[Dataset records start]
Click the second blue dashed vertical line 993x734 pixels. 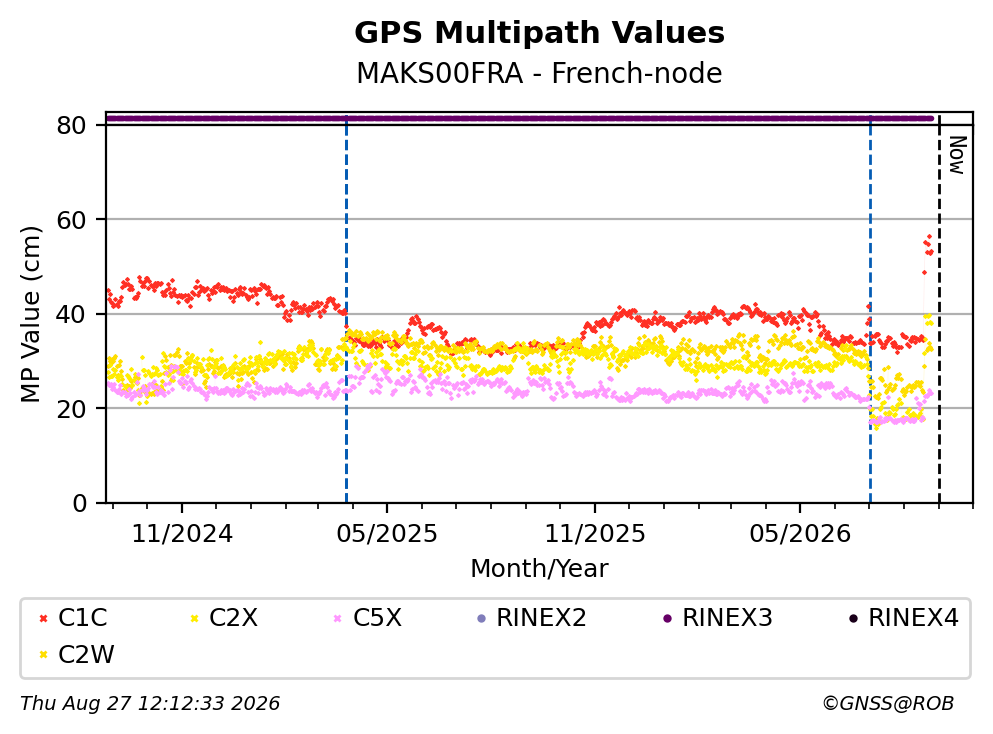(x=870, y=310)
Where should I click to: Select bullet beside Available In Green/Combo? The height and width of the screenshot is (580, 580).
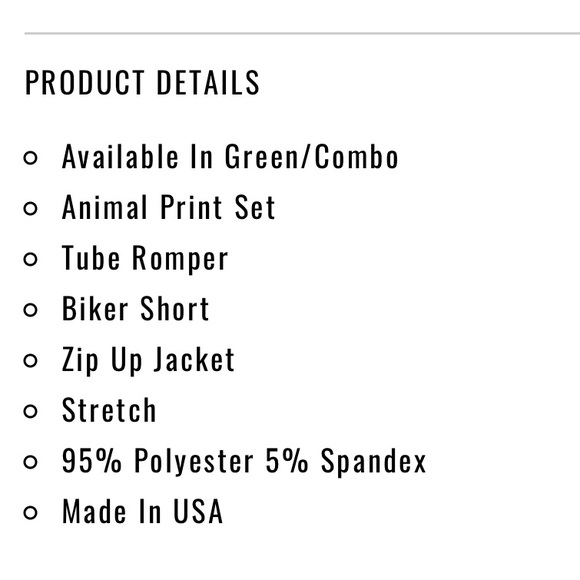[30, 158]
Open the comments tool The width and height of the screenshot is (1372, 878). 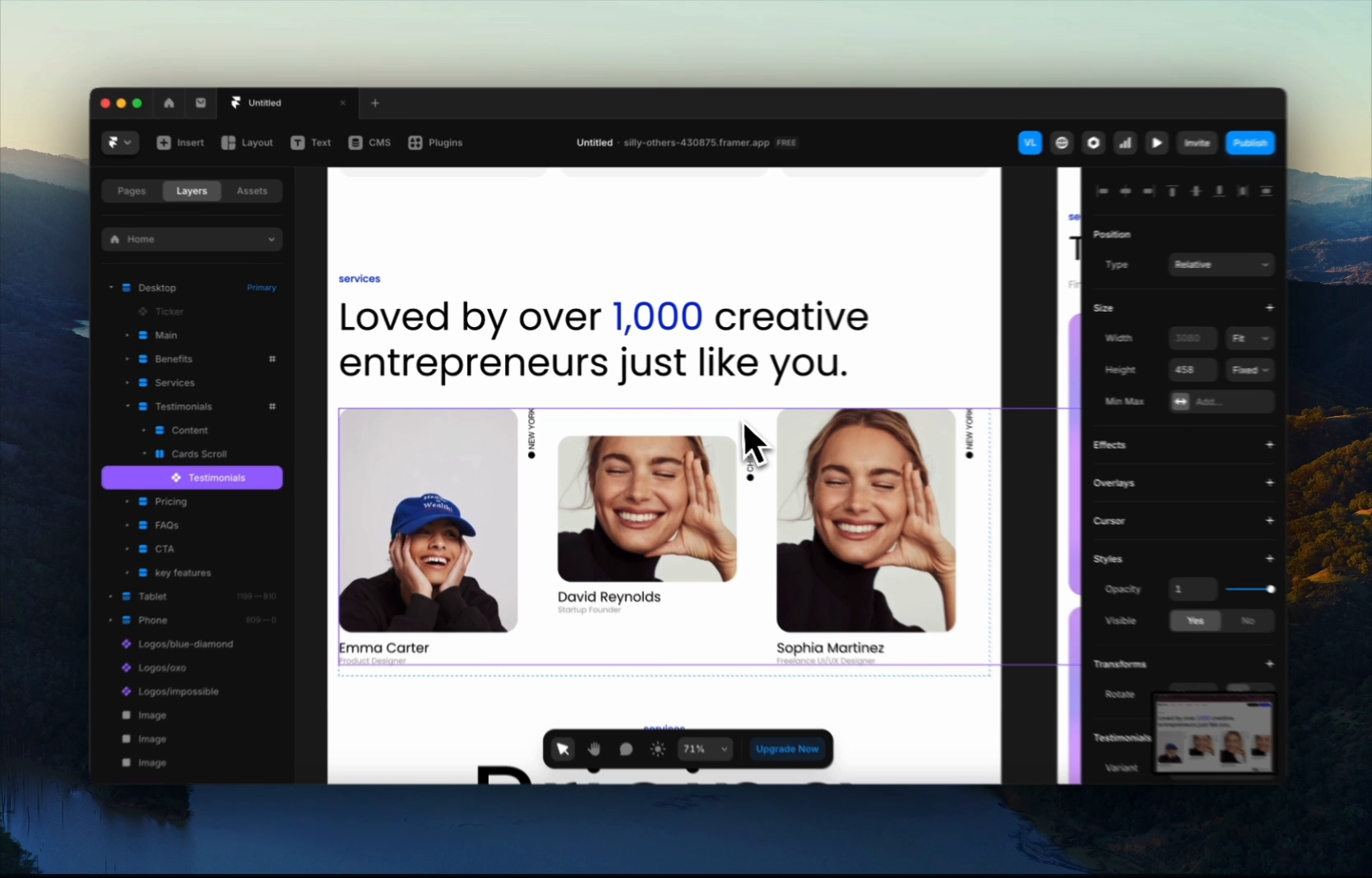point(625,748)
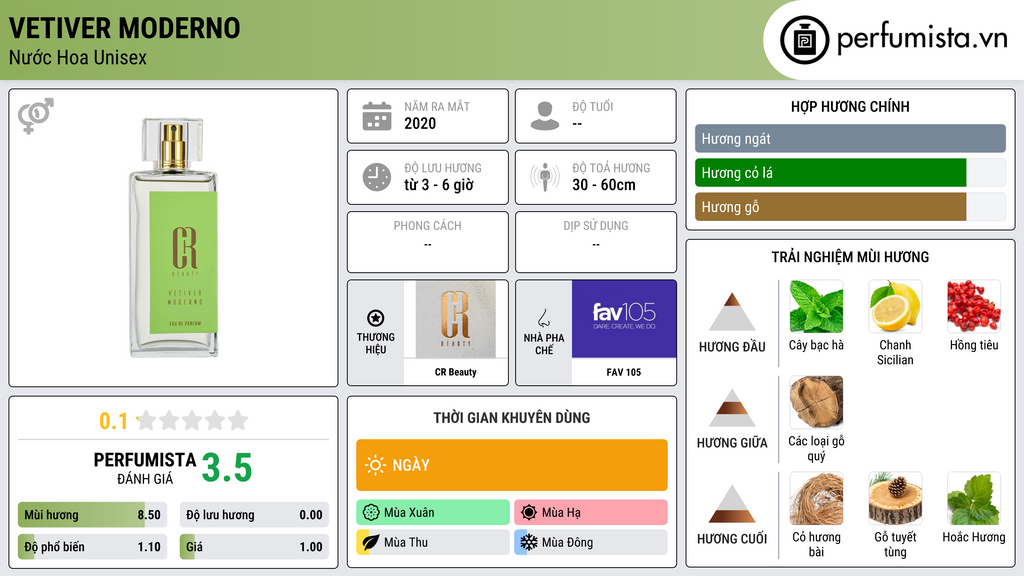Image resolution: width=1024 pixels, height=576 pixels.
Task: Open the CR Beauty brand thumbnail
Action: click(456, 320)
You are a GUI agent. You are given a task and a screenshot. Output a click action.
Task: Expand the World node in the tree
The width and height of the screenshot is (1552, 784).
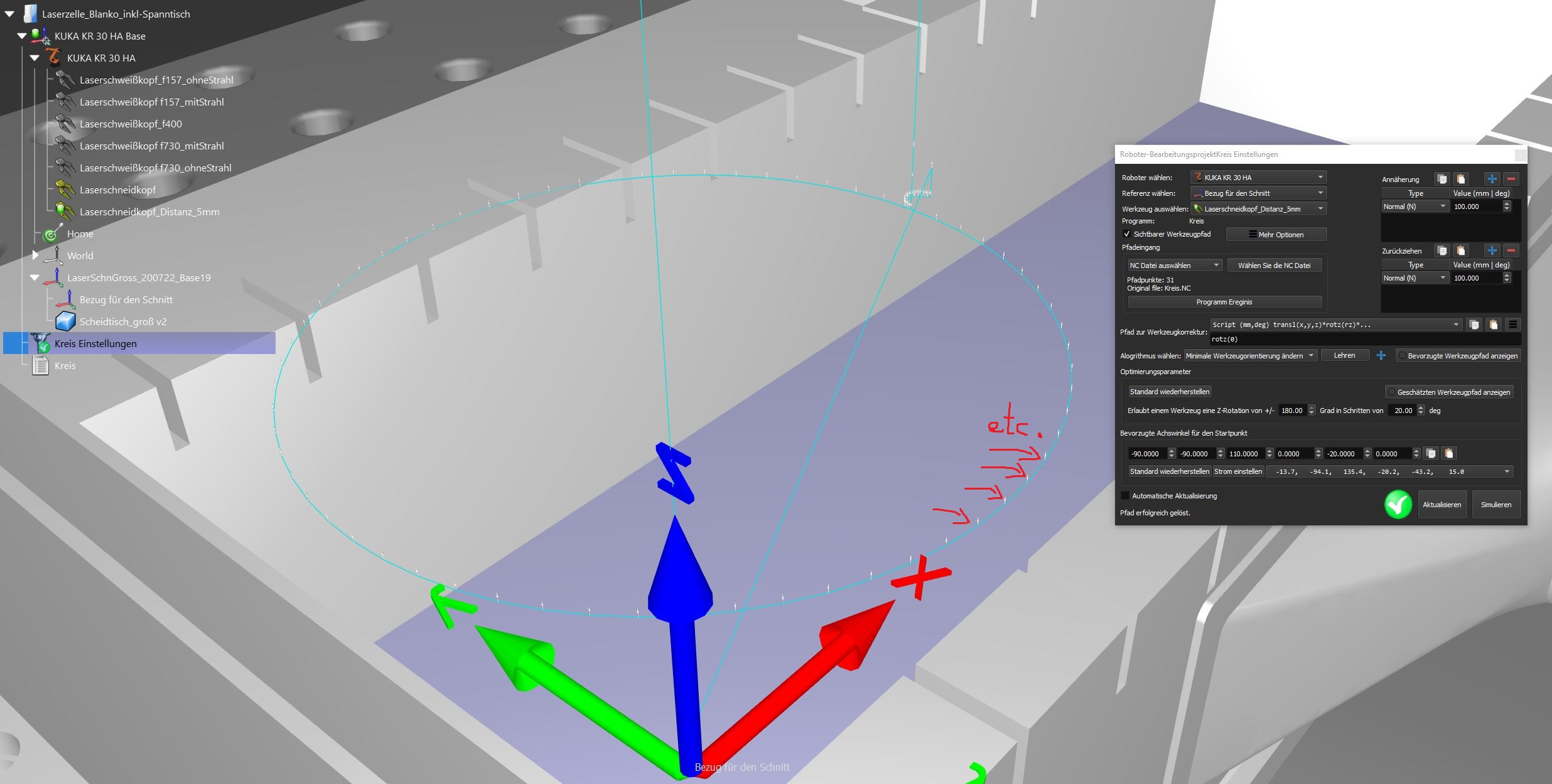[35, 255]
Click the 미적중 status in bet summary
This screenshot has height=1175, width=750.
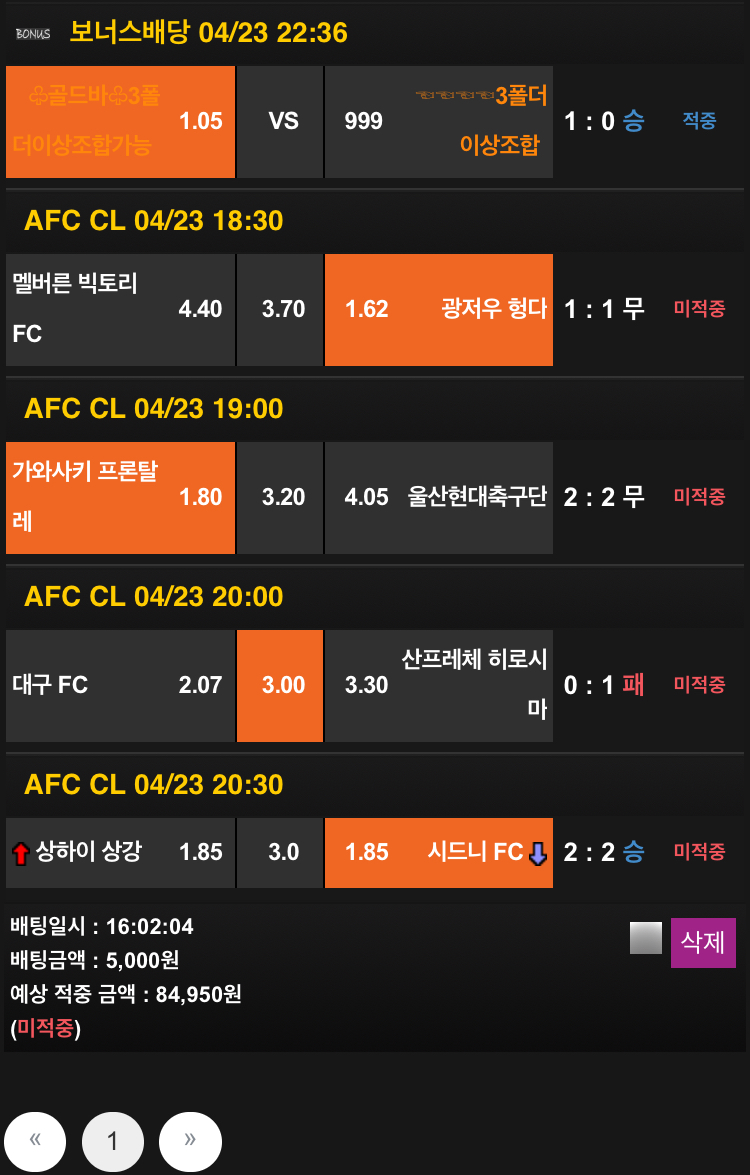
[Dataset records end]
» **Set task**: Recast the rows from the line with "You are a GUI" through the end of the rows as a numbered list, with blank lines dropped and the pictures left out.

» **Task response**:
1. You are a GUI agent. You are given a task and a screenshot. Output a click action.
2. Task: Expand the World node in the tree
3. The width and height of the screenshot is (1552, 784).
4. [35, 255]
5. Click the 미적중 status in bet summary
6. This screenshot has height=1175, width=750.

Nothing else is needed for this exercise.